As More Companies Embrace Security Awareness Training, Overall Security Will Tighten
The human element can be the weakest link in any layered cyber security system. Phishing attempts are becoming even more targeted, using the names and job titles of people in a business as a means of tricking someone to download a file, or click a questionable link. Well-intentioned employees are likely to make mistakes or ignore safe IT protocols because they are tricked, rushed for time, or are unaware protocols exist in the first place. And with increased numbers of people working remotely and employees using their personal devices for business, this adds another element of risk and makes security and compliance much more important.
The defense to this doesn’t lie in new, slick technology; it comes from how prepared the employees in a business are to identify and properly respond to a cyberattack. This comes from training and periodic testing that’s not a passive obligation, but a full requirement of their positions. The more employees buy in to the cybersecurity process, and the more engaging the training is, the safer networks will be. By developing a culture that supports security, businesses become safer, more intelligent, and more able to respond to cyberthreats.
Windows 7 Will Reach Its End of Life in Early 2020
In 2009, Windows 7 was a monumental piece of software for individuals and businesses. It was a robust and customizable operating system that became the standard even after newer, improved versions of Windows were released over the years. Now, more than a decade later, it has run its course and become more of a security risk the older it gets. This becomes even more important in January 2020, when Microsoft stops releasing updates and security patches altogether. Companies using Windows 7 in 2019 should already have a plan in place to upgrade before the end of the year.

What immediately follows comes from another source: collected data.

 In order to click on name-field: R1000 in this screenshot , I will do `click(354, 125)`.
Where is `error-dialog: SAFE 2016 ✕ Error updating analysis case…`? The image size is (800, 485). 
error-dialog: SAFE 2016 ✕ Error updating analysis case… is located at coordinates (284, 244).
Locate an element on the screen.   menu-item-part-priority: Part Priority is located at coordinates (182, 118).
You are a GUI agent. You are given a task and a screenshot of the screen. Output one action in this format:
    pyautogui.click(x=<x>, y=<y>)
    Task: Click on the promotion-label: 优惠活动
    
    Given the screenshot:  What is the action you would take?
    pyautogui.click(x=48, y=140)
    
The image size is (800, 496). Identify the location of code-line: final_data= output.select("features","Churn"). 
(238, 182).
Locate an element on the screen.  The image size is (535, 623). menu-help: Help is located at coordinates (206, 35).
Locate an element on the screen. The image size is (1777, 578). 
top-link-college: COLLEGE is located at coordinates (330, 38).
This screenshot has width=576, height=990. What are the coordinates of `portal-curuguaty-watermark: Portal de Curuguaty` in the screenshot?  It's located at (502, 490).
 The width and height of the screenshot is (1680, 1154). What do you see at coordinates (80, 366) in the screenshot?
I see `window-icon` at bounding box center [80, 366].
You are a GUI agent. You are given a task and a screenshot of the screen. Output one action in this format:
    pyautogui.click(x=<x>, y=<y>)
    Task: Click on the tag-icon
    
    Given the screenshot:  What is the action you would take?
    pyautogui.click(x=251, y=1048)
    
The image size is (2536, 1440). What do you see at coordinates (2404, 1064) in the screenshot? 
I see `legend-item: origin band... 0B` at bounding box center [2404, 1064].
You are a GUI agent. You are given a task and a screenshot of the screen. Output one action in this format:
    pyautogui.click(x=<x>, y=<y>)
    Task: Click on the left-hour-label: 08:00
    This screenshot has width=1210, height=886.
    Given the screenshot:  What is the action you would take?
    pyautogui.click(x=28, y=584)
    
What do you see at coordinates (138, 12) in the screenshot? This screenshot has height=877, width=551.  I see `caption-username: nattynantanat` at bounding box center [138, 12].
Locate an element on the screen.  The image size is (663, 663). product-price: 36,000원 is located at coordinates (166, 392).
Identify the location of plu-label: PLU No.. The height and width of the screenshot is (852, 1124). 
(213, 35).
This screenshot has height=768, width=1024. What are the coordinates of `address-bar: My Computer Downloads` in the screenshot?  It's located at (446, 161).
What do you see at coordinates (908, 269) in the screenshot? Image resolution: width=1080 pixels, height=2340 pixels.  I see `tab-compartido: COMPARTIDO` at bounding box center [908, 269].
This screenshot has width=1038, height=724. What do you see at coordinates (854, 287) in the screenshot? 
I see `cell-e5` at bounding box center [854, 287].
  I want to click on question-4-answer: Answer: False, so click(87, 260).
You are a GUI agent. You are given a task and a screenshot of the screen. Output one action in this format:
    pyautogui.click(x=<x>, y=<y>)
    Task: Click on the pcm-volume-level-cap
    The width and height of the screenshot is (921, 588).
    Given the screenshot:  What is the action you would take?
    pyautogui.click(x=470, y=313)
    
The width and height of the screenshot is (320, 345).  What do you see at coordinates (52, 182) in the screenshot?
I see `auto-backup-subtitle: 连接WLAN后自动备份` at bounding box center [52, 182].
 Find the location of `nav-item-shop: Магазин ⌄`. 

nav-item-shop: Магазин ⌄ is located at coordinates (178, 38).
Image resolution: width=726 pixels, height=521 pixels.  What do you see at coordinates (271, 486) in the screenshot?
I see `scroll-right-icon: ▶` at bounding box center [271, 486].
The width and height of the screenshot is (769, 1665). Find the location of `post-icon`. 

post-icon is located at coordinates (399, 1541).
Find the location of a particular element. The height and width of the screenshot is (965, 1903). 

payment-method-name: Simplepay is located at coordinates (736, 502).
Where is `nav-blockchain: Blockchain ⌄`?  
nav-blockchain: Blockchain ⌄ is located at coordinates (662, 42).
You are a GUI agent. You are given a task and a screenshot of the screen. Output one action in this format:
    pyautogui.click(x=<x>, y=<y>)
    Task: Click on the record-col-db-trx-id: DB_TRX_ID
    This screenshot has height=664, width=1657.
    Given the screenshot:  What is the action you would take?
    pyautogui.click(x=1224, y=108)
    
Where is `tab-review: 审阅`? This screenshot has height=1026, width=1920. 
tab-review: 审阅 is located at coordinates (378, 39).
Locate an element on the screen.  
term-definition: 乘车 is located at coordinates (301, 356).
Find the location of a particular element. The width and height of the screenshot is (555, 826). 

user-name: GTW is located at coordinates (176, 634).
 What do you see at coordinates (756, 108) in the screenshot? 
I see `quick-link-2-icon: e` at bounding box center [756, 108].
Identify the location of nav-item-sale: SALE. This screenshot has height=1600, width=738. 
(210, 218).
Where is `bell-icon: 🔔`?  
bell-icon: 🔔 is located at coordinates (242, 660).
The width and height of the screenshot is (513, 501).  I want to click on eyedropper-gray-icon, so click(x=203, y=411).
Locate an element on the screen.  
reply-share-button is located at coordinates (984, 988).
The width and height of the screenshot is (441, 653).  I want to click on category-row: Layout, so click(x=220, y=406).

Major Security Breaches Are More Likely to Come From Known Vulnerabilities
Known vulnerabilities are easy to ignore, especially when the dedicated IT staff of a business is busy putting out more local fires. But the reality is that known vulnerabilities are the most likely to be exploited by a hacker. This is why it’s critical that vulnerabilities be mitigated and fixed as soon as they are discovered.
Two-Factor Authentication Will Become Standard
Passwords may never go away, which is why two-factor authentication (2FA)—a second, required piece of information needed to access a network—will become more prevalent and eventually move from being optional to being a requirement. 2FA is not a perfect cybersecurity option, but it does mitigate risk and is seen as a security improvement.